I rode overnight with long-haul truck drivers across UAE and Saudi Arabia. Through desert heat, sandstorms, and 20-hour shifts. To understand what no lab study ever could: how humans actually live inside their vehicles.
Scania needed deep, actionable insights to inform the next generation of in-cabin ergonomics and UX. The brief was clear: understand the human reality of spending 20+ hours inside a truck, in extreme conditions, under sustained physical and mental load.
Surveys couldn't do it. Lab tests couldn't do it. We needed immersion.
I used a mixed-method UX research approach: structured and unstructured interviews, direct observation, quantitative data collection — and extended ride-alongs on working hauls. I didn't just collect data. I captured human patterns in motion.

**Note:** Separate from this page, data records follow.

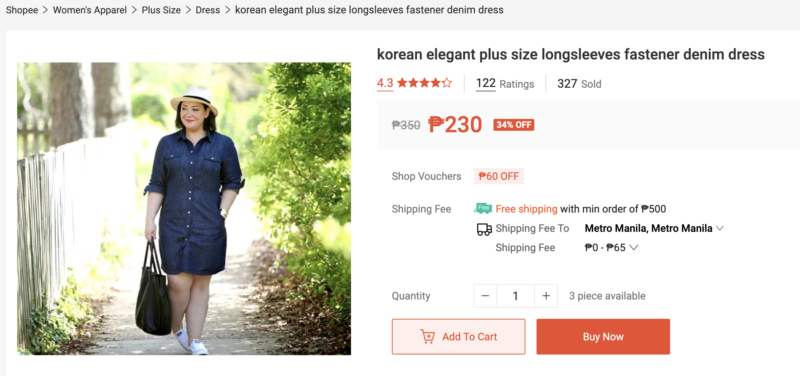Click the 4.3 rating score
Image resolution: width=800 pixels, height=376 pixels.
point(385,84)
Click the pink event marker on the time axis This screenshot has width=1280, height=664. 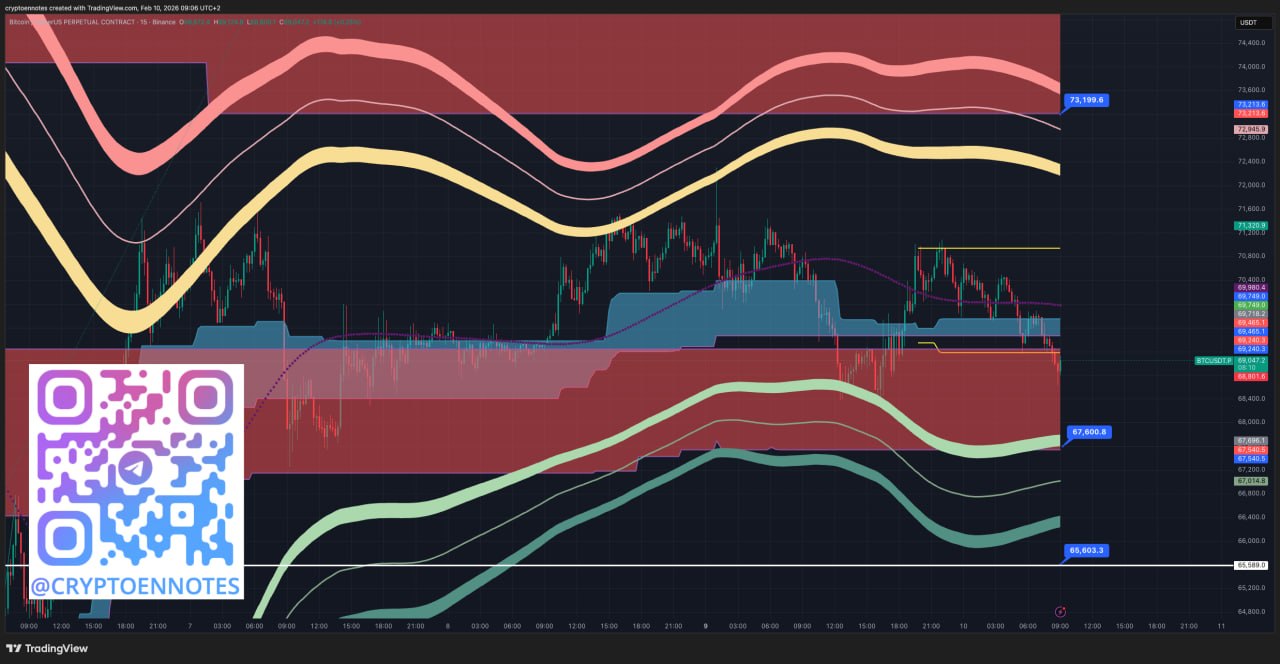(x=1060, y=611)
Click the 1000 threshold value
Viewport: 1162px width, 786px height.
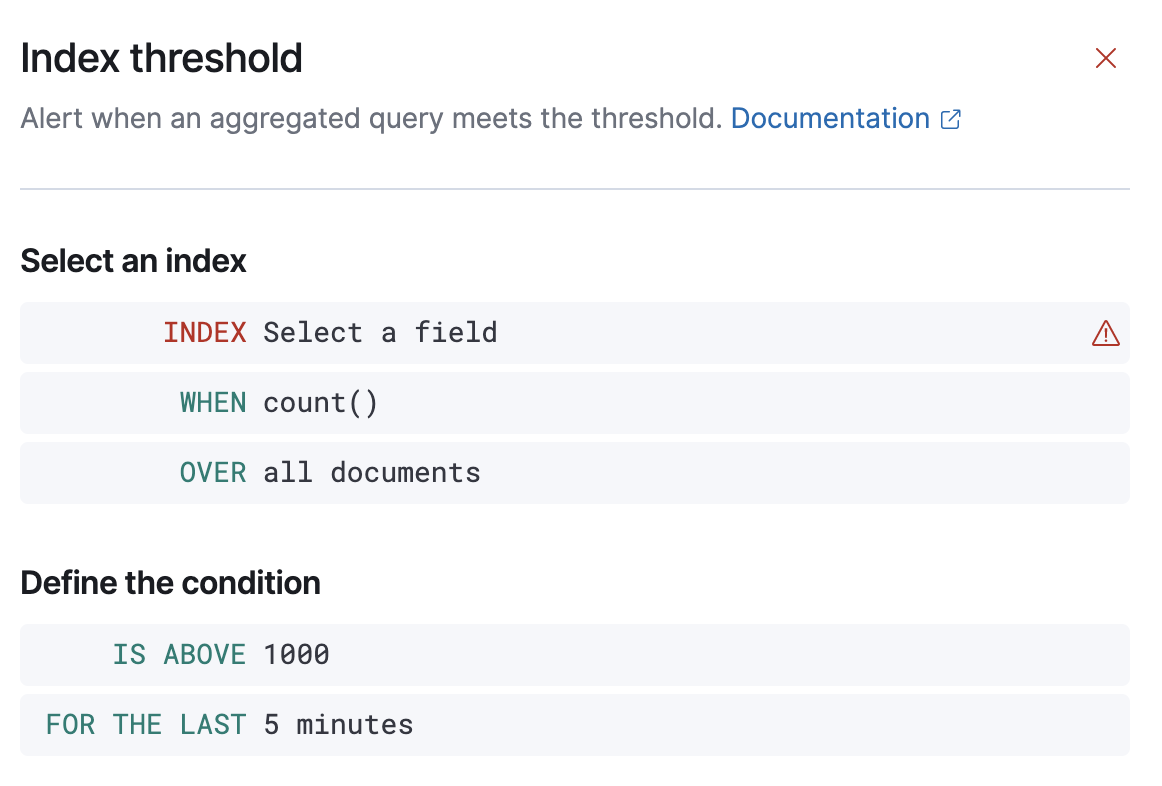pyautogui.click(x=297, y=655)
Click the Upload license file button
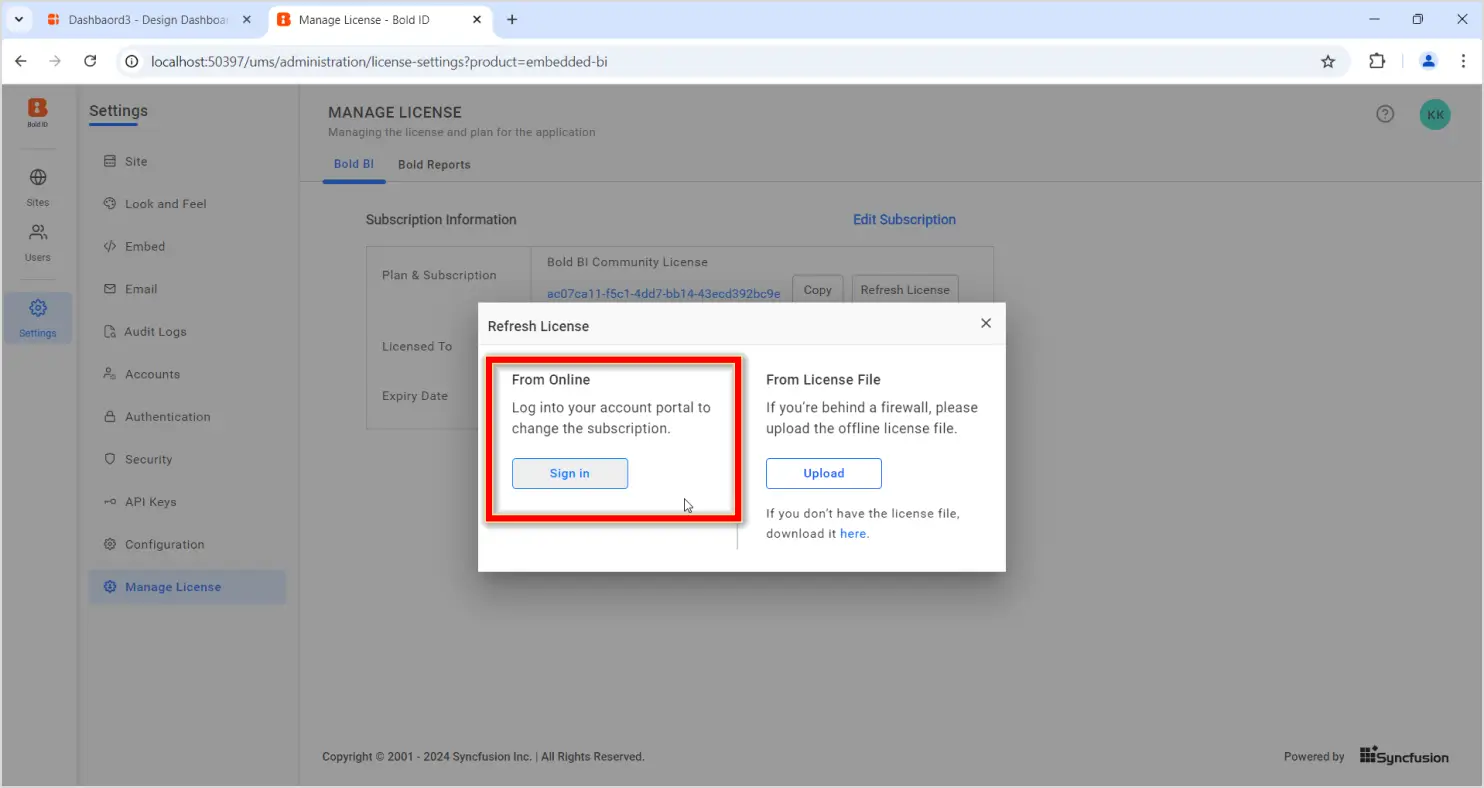The width and height of the screenshot is (1484, 788). pyautogui.click(x=823, y=474)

That meant sleeping in the cab. Eating with the drivers. Observing how they manage space, fatigue, digital interfaces, and physical controls across 20+ hours on the road — without the filters that formal research settings always introduce.
I didn't just collect data — I captured human patterns in motion. And I got a sandstorm thrown in for free.
A sandstorm during a long-haul ride gave me something no research brief could: the visceral understanding of what it means to be entirely dependent on a vehicle in an extreme environment. The design insights that came from those unplanned moments were the ones that challenged the most assumptions — and opened the most significant new directions.
"The desert gave me a sandstorm and deep insights. You can't improve what you haven't lived."
Mohammed Aldulaymi — field notes, Saudi ArabiaSpecific findings remain internal to Scania by agreement. What I can share: the research surfaced meaningful gaps between what drivers say they need and how they actually behave — and between what the vehicle offers and what drivers discover through necessity alone.
The insights directly informed Scania's ergonomic innovation strategy and shaped new concepts for driver-centric cabin design. For me, it crystallised an approach to research in complex industrial environments that now shapes every project I touch — including the ones far from the desert.